TASK PROMPT:
Output each record exactly, with nothing omitted.

_____

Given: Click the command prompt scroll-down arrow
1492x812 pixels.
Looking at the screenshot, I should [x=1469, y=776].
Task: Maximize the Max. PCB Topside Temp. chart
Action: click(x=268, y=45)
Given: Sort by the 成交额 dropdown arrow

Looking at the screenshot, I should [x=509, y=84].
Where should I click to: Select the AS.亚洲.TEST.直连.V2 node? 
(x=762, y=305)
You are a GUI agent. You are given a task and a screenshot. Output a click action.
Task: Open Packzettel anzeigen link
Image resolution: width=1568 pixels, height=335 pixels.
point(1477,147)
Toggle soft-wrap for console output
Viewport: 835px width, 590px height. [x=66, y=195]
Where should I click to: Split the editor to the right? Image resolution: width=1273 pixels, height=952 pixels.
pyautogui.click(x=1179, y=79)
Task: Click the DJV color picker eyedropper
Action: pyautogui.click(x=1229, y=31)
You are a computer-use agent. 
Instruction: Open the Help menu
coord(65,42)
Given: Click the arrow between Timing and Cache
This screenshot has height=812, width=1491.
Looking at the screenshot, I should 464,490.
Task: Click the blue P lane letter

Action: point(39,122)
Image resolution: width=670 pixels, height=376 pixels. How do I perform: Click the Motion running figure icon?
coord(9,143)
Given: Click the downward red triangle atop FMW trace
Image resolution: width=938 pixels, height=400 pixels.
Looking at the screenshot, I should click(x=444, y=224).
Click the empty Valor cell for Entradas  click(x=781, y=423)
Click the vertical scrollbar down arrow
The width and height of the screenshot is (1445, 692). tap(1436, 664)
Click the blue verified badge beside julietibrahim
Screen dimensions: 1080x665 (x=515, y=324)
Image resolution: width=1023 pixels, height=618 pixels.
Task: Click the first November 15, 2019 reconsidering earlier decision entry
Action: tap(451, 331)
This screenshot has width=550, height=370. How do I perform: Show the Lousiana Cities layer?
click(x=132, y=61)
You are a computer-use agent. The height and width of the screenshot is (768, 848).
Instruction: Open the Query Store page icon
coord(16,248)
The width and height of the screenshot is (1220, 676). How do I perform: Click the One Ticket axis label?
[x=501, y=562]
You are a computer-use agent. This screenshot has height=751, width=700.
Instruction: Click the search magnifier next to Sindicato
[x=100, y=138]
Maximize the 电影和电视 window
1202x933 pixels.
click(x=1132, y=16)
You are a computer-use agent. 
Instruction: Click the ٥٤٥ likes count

_____

WRITTEN ANSWER:
Given: Click the command prompt scroll-down arrow
1492x812 pixels.
Looking at the screenshot, I should [x=1469, y=776].
Task: Maximize the Max. PCB Topside Temp. chart
Action: click(x=268, y=45)
Given: Sort by the 成交额 dropdown arrow

Looking at the screenshot, I should [x=509, y=84].
Where should I click to: Select the AS.亚洲.TEST.直连.V2 node? 
(x=762, y=305)
You are a GUI agent. You are given a task and a screenshot. Output a click action.
Task: Open Packzettel anzeigen link
Image resolution: width=1568 pixels, height=335 pixels.
point(1477,147)
Toggle soft-wrap for console output
Viewport: 835px width, 590px height. [x=66, y=195]
Where should I click to: Split the editor to the right? Image resolution: width=1273 pixels, height=952 pixels.
pyautogui.click(x=1179, y=79)
Task: Click the DJV color picker eyedropper
Action: pyautogui.click(x=1229, y=31)
You are a computer-use agent. 
Instruction: Open the Help menu
coord(65,42)
Given: Click the arrow between Timing and Cache
This screenshot has height=812, width=1491.
Looking at the screenshot, I should 464,490.
Task: Click the blue P lane letter

Action: point(39,122)
Image resolution: width=670 pixels, height=376 pixels. How do I perform: Click the Motion running figure icon?
coord(9,143)
Given: Click the downward red triangle atop FMW trace
Image resolution: width=938 pixels, height=400 pixels.
Looking at the screenshot, I should click(x=444, y=224).
Click the empty Valor cell for Entradas  click(x=781, y=423)
Click the vertical scrollbar down arrow
The width and height of the screenshot is (1445, 692). tap(1436, 664)
Click the blue verified badge beside julietibrahim
Screen dimensions: 1080x665 (x=515, y=324)
Image resolution: width=1023 pixels, height=618 pixels.
Task: Click the first November 15, 2019 reconsidering earlier decision entry
Action: tap(451, 331)
This screenshot has width=550, height=370. How do I perform: Show the Lousiana Cities layer?
click(x=132, y=61)
You are a computer-use agent. The height and width of the screenshot is (768, 848).
Instruction: Open the Query Store page icon
coord(16,248)
The width and height of the screenshot is (1220, 676). How do I perform: Click the One Ticket axis label?
[x=501, y=562]
You are a computer-use agent. This screenshot has height=751, width=700.
Instruction: Click the search magnifier next to Sindicato
[x=100, y=138]
Maximize the 电影和电视 window
1202x933 pixels.
click(x=1132, y=16)
You are a computer-use agent. 
Instruction: Click the ٥٤٥ likes count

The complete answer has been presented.